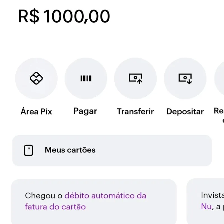Viewport: 224px width, 224px height.
Task: Click the Meus cartões label text
Action: click(x=71, y=150)
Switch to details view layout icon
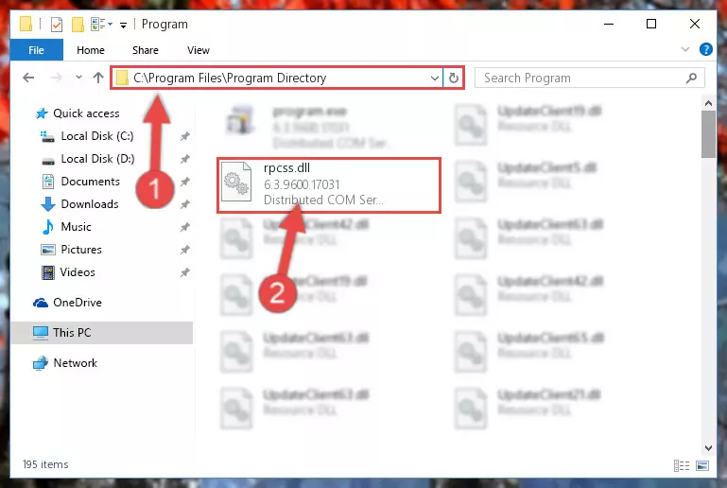The width and height of the screenshot is (727, 488). coord(681,465)
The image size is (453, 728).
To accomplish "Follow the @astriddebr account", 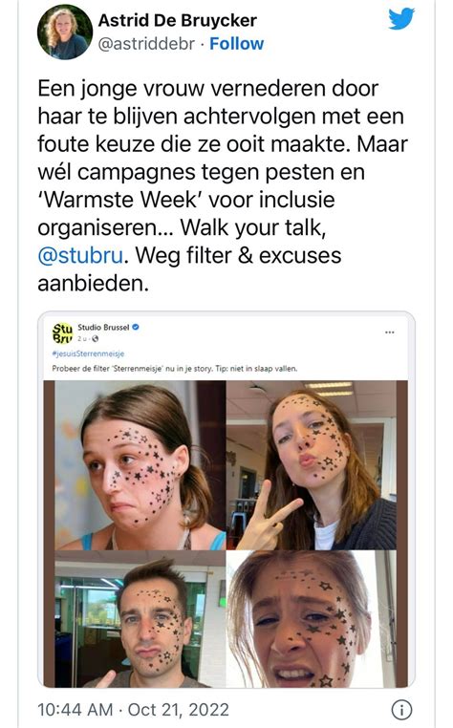I will 236,44.
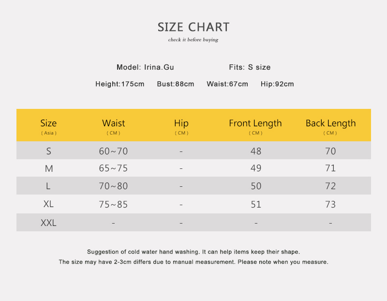Screen dimensions: 387x301
Task: Click the S size row label
Action: pos(48,151)
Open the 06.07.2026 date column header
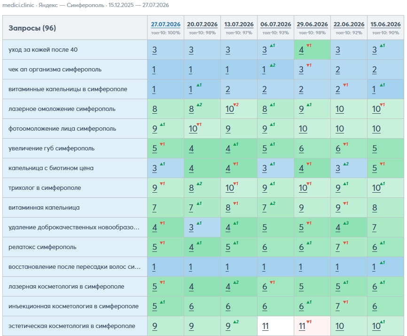This screenshot has width=407, height=336. 276,24
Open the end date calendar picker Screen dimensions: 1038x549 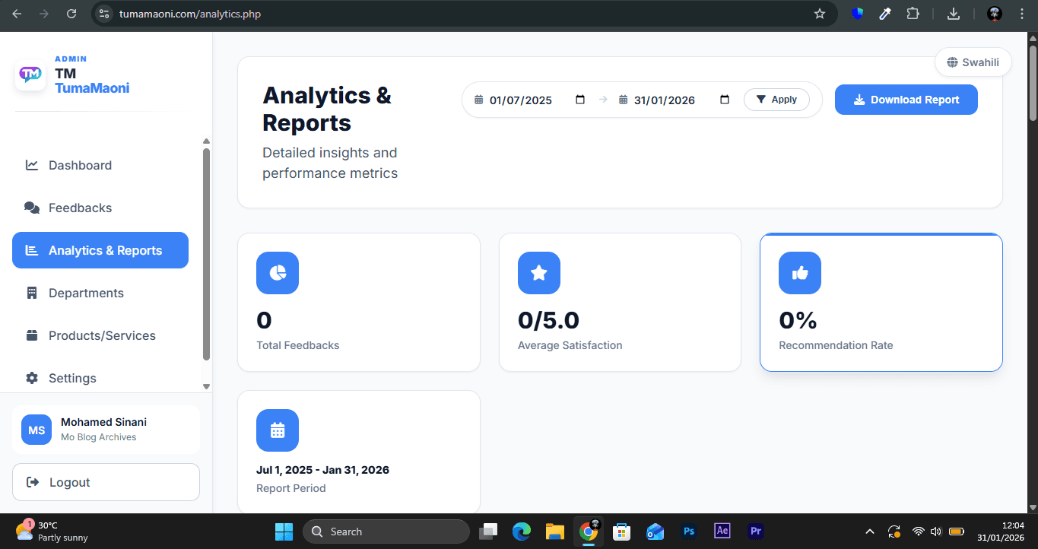(724, 99)
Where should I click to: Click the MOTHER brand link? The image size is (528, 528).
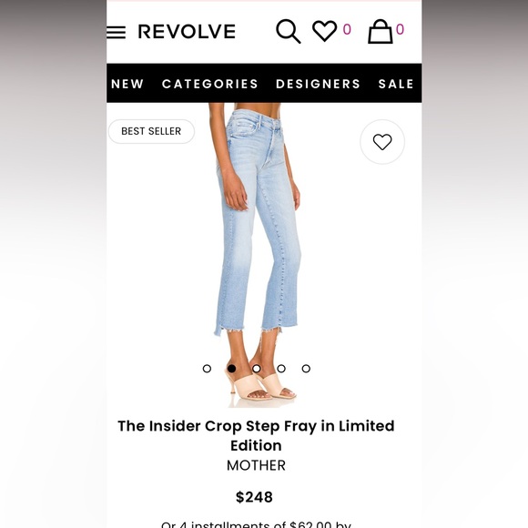pyautogui.click(x=256, y=466)
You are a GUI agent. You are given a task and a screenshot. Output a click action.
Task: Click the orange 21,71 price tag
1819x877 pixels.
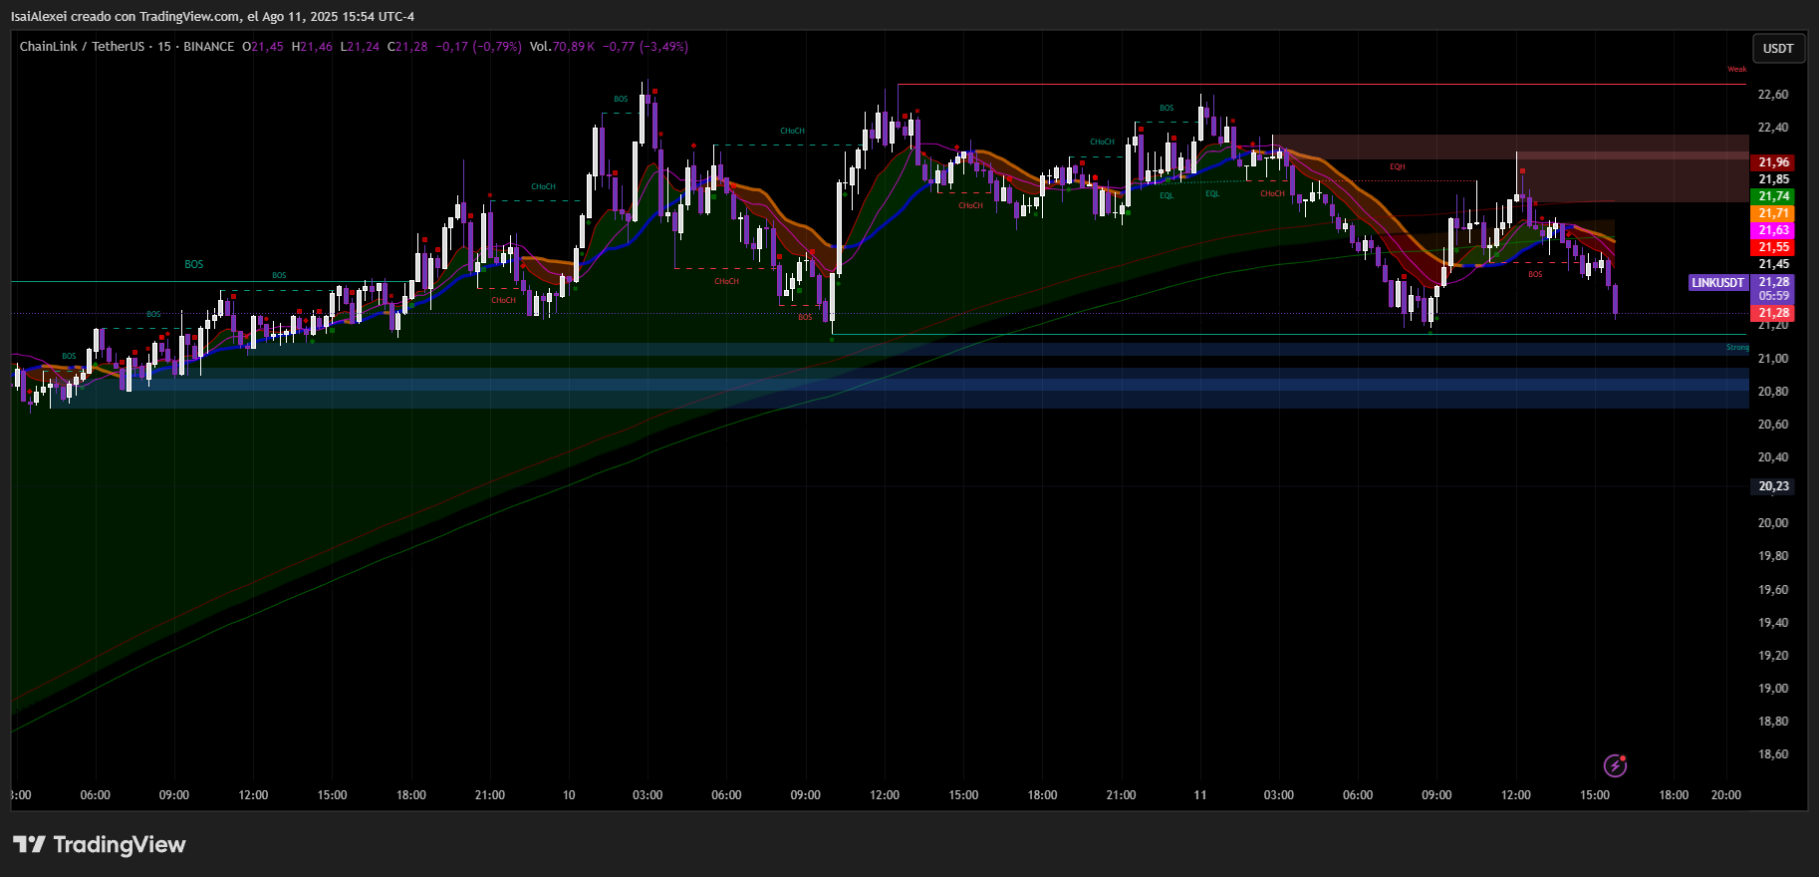[x=1773, y=213]
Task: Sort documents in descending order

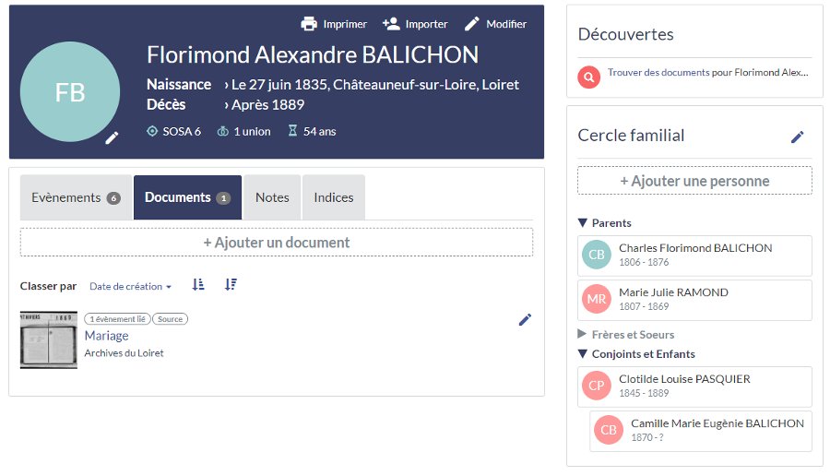Action: 231,285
--------------------------------------------------
▸ PROBLEM REQUIREMENTS
Reproduce the records word for word, from the line containing "You are a GUI" through the end of the records, omitting the pictures.

▸ COMPLETE ANSWER
You are a GUI agent. You are given a task and a screenshot. Output a click action.
Task: Click the orange 21,71 price tag
1819x877 pixels.
[x=1773, y=213]
Task: Sort documents in descending order

Action: 231,285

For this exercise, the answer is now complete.